La Nouvelle-Orléans ou la déprime moite
Imagine-toi coincé dans la Nouvelle-Orléans du XIXᵉ siècle : ça pue le rhum, le vaudou et l'humidité. Parfait pour un vampire qui veut pleurnicher sur son sort pendant deux siècles. Louis, incarné par Brad Pitt, est un seigneur de la mélancolie, le mec qui te sort qu’il préfère mourir de faim que croquer une gorge bien fraîche. Spoiler : il cède, mais avec des états d'âme plus lourds qu’un élève de terminale en pleine crise existentialiste.

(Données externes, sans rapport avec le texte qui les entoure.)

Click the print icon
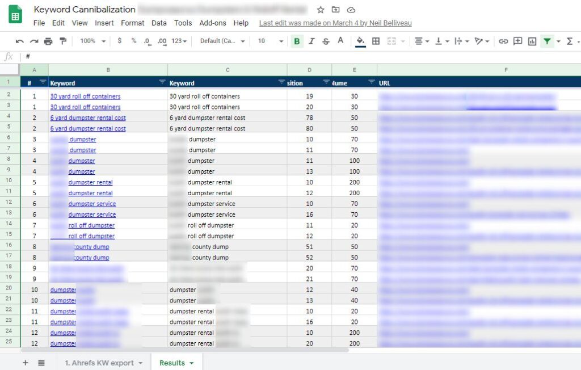 [48, 41]
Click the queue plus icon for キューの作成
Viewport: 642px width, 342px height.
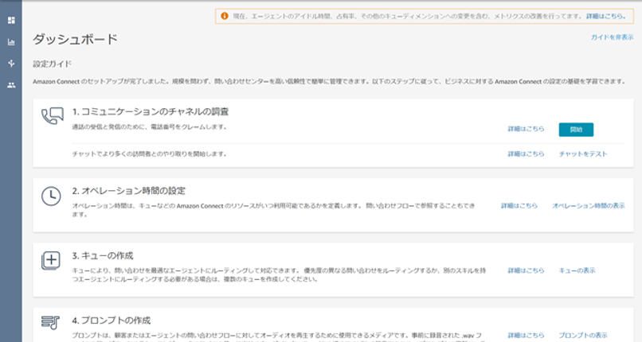[x=51, y=262]
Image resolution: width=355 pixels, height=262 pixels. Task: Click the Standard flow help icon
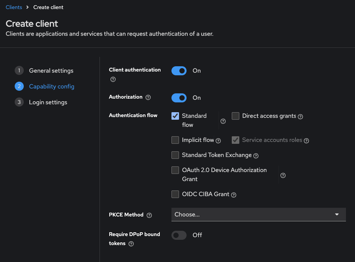(223, 121)
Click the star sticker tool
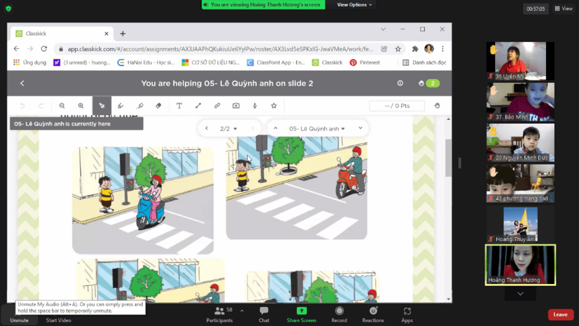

Tom Cruise : blond, flippant et génialement insupportable
Lestat, c’est l’équivalent vampire d’un trader cocaïné à la Bourse de New York. Il est arrogant, sadique, et il te vole la vedette à chaque scène. Tom Cruise en fait des caisses, mais franchement, c’est ce qu’il fallait. Ce mec est une masterclass ambulante de manipulation, et il gère Louis comme si c’était son stagiaire. Mention spéciale à ses chemises froufroutantes, parfaites pour jouer les aristocrates décadents tout en vidant des humains comme des Capri-Sun.

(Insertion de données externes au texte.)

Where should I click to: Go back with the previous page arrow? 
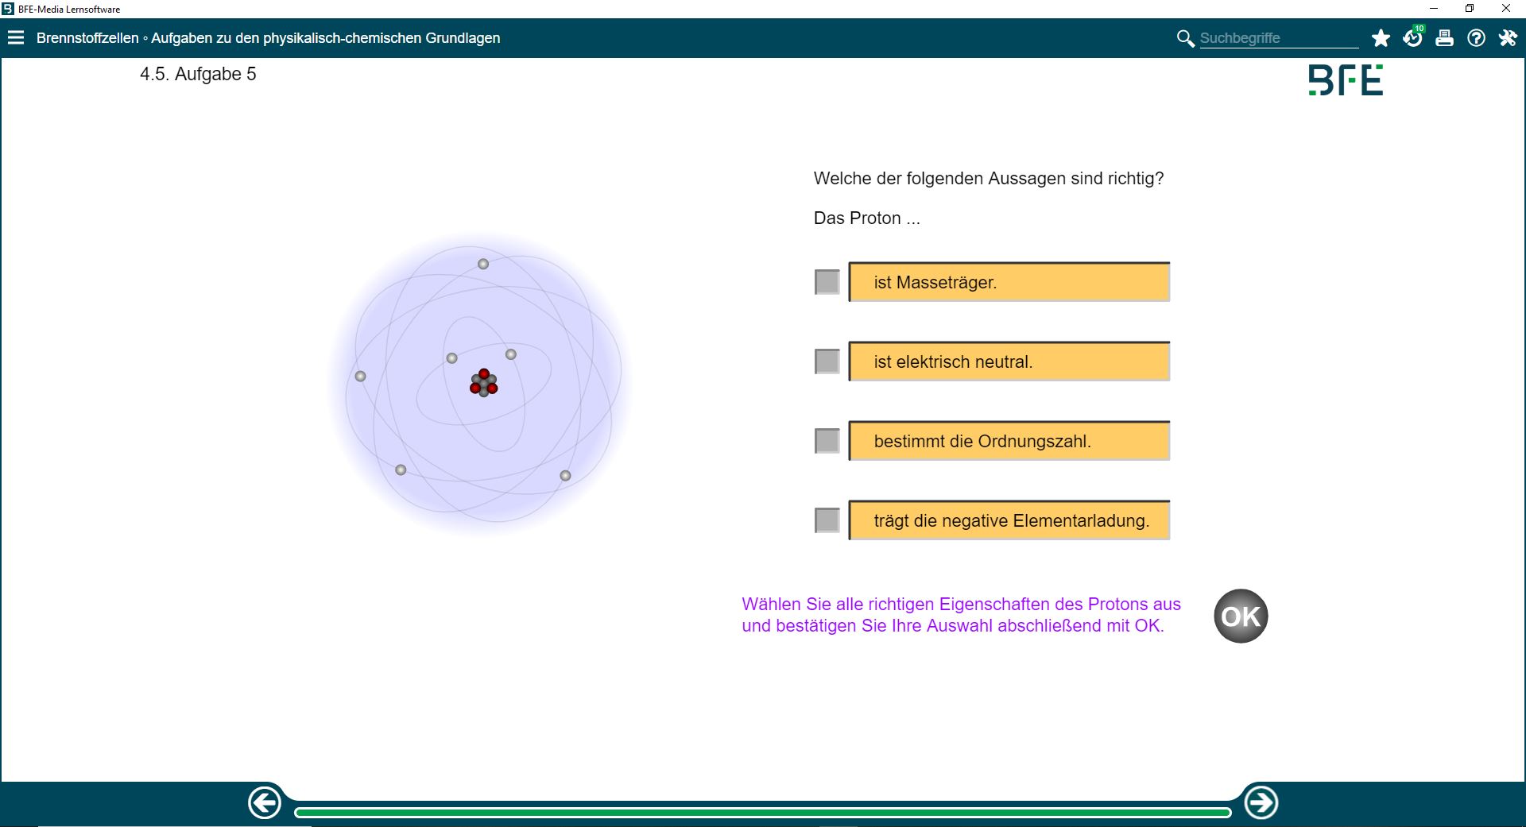click(265, 803)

Kirsten Dunst, 12 ans, mais déjà terrifiante
Si tu pensais que les enfants vampires étaient mignons, détrompe-toi. Kirsten Dunst explose tout en jouant Claudia, une gosse transformée en monstre sanguinaire coincée dans un corps d’enfant. Sa prestation est si flippante que même Chucky doit se sentir inférieur. Elle balance des répliques avec une maturité qui te fout mal à l’aise, tout en te rappelant que l’immortalité, c’est surtout une galère si tu ne dépasses jamais 1m40.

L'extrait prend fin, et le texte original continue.